____ Dataset

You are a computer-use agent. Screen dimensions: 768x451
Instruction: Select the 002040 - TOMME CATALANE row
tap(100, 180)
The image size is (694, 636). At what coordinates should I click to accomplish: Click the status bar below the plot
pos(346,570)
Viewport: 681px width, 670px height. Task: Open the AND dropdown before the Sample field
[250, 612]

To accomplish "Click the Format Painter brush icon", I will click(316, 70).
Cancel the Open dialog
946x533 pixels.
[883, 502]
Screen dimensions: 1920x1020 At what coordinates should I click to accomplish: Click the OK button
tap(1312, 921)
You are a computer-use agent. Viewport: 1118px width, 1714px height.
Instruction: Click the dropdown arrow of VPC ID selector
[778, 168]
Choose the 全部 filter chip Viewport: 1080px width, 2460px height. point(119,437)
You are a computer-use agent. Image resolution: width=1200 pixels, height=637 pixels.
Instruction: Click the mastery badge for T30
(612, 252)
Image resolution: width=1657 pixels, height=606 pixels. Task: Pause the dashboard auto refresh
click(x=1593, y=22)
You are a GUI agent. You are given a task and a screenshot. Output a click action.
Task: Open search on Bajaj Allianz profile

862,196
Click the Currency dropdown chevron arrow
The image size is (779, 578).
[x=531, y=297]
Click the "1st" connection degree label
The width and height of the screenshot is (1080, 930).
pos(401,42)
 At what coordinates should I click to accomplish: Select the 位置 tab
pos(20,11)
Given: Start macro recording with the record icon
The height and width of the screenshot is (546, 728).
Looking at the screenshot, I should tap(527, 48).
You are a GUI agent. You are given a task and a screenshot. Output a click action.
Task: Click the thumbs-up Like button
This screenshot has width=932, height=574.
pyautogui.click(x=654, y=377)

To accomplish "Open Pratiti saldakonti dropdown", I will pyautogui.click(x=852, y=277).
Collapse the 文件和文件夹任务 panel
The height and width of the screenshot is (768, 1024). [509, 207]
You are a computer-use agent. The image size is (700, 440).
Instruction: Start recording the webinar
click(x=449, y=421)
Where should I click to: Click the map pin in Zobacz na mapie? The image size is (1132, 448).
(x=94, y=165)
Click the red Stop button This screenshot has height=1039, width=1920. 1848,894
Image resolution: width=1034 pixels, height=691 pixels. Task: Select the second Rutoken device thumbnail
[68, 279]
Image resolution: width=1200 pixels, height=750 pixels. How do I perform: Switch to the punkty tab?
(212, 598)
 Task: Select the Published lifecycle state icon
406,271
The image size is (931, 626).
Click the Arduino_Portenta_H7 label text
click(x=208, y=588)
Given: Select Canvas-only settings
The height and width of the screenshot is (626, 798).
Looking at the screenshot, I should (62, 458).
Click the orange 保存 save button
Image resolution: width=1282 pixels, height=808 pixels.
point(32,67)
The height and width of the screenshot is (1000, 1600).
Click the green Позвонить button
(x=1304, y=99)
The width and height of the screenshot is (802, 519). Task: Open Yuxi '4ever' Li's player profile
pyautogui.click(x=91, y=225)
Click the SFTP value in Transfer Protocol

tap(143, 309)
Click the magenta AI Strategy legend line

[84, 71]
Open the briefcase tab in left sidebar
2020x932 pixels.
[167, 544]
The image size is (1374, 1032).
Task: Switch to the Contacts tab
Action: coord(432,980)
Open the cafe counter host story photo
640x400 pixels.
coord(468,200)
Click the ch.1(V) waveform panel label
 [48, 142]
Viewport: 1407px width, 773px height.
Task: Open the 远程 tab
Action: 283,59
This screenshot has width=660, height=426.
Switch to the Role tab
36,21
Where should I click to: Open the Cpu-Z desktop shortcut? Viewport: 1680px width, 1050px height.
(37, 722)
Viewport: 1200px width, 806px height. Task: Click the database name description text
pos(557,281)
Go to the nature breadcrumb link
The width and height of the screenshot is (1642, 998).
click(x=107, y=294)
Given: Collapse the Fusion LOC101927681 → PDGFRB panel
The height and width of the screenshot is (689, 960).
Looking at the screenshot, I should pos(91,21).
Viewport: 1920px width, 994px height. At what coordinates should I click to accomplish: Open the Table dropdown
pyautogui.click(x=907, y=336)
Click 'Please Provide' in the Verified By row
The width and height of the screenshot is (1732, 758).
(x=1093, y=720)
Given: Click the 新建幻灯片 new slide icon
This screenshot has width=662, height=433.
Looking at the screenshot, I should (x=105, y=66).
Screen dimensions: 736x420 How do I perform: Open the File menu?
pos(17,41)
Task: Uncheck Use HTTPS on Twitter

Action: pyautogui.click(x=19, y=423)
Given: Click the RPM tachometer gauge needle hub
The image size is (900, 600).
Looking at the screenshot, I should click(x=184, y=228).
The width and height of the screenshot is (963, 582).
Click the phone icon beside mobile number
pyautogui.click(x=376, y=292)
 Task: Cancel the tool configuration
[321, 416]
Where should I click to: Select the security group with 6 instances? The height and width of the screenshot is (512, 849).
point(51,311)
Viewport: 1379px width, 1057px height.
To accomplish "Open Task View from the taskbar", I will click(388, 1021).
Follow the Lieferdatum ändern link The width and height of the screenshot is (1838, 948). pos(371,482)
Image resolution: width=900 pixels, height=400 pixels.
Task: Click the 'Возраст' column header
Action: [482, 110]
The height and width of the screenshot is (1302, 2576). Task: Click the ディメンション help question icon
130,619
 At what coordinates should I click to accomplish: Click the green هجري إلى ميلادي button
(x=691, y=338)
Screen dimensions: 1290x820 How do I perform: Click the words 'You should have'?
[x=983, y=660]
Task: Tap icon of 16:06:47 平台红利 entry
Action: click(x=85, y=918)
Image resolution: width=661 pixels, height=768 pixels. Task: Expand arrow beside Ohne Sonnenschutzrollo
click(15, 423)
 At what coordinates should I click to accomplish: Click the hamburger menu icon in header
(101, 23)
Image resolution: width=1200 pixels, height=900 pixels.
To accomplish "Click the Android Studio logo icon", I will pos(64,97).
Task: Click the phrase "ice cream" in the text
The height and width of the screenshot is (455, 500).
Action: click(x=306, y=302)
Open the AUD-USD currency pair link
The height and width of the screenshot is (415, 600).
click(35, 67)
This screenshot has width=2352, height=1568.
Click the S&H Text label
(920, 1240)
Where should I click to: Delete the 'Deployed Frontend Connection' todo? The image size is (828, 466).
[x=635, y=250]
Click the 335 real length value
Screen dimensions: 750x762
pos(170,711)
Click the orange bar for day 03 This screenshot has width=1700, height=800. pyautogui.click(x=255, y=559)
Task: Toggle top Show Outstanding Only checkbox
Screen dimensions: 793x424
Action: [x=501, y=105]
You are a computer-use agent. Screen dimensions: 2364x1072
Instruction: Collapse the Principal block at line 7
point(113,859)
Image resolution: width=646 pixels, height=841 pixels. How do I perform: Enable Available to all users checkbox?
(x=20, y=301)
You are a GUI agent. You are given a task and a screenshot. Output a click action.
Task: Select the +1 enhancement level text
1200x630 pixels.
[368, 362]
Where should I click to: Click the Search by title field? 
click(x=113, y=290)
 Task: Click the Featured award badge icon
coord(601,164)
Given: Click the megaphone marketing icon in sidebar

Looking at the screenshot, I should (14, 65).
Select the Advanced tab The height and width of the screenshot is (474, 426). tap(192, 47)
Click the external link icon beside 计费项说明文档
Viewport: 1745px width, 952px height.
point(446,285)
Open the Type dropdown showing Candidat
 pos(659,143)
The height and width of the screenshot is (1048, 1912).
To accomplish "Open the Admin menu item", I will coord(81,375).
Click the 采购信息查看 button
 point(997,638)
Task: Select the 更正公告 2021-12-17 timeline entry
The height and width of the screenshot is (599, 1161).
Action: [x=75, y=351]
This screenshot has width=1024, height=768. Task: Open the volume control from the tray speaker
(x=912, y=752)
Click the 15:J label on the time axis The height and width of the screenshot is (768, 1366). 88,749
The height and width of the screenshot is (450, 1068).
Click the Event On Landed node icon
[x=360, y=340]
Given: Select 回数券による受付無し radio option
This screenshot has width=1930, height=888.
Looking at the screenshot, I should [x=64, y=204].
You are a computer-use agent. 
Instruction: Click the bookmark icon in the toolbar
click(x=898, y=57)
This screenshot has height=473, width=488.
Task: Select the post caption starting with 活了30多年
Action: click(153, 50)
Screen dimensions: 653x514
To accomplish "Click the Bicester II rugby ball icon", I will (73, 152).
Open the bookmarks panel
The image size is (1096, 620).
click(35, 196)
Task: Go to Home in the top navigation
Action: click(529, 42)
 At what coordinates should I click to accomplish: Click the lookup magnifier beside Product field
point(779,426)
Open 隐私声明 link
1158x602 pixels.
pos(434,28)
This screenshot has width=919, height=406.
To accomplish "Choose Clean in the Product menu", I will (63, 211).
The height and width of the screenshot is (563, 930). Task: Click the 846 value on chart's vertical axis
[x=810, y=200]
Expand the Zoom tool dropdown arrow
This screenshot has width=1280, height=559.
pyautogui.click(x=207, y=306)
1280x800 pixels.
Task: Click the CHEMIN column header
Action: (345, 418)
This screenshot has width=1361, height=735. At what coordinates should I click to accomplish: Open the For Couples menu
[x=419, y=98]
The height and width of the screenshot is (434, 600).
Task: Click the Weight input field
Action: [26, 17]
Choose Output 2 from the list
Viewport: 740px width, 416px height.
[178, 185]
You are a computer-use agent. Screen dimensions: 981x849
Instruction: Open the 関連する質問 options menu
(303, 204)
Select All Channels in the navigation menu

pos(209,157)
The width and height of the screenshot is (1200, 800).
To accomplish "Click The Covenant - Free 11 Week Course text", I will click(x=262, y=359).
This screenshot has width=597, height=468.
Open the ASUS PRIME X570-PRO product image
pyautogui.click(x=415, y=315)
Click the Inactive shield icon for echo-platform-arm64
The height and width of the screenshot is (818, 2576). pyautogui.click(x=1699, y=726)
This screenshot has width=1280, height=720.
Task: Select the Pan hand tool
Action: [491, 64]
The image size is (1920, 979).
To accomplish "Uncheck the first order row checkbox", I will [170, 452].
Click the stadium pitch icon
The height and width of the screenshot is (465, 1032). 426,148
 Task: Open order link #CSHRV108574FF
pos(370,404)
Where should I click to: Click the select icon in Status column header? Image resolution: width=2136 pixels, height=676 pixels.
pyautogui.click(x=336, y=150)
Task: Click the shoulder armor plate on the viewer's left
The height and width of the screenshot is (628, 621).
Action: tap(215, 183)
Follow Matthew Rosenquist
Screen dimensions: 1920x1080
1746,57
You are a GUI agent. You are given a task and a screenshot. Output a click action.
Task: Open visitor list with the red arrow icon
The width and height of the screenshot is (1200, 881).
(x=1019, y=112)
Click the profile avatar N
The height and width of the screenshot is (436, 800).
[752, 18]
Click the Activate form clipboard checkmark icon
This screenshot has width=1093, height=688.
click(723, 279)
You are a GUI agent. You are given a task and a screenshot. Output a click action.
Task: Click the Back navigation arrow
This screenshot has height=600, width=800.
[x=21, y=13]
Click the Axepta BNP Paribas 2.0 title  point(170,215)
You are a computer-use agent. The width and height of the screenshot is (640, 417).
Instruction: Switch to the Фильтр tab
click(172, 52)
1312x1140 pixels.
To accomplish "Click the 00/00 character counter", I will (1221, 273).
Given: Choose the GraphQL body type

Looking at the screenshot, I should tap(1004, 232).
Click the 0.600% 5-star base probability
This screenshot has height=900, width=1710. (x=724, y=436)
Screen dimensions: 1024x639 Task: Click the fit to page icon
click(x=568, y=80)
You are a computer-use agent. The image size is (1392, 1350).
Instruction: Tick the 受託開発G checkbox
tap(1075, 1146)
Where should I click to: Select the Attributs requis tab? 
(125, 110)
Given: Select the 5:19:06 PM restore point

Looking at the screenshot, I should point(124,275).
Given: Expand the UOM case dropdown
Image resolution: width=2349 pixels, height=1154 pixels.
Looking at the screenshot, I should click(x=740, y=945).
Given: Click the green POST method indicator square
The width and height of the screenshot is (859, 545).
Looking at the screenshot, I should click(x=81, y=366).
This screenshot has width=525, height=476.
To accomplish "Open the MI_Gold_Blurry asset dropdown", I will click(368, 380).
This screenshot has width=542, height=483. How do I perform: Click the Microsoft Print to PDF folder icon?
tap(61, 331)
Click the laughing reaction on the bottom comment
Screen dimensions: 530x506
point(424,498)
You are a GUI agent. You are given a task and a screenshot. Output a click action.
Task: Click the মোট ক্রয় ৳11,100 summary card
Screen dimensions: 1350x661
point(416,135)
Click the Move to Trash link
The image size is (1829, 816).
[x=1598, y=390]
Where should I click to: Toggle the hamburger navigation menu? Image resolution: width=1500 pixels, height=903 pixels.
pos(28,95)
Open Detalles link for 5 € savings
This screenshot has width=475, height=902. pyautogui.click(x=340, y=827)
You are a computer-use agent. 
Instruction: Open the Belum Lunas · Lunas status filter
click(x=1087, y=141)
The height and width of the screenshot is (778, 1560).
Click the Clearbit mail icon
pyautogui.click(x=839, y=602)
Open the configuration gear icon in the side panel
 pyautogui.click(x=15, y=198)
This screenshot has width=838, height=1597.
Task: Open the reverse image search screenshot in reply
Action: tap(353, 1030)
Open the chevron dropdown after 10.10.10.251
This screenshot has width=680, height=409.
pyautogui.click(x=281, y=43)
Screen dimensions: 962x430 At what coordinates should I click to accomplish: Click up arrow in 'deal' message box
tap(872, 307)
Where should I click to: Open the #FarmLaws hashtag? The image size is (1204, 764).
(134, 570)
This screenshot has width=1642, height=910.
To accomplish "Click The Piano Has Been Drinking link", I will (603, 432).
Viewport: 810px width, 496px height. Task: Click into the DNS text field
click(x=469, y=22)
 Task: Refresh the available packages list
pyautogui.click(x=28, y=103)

________

What is required - From the material above, set down exactly the lines starting at the one with "Screen dimensions: 962x430" and ending at the one with "This screenshot has width=1642, height=910.", end lines included.

Output -
Screen dimensions: 962x430 At what coordinates should I click to accomplish: Click up arrow in 'deal' message box
tap(872, 307)
Where should I click to: Open the #FarmLaws hashtag? The image size is (1204, 764).
(134, 570)
This screenshot has width=1642, height=910.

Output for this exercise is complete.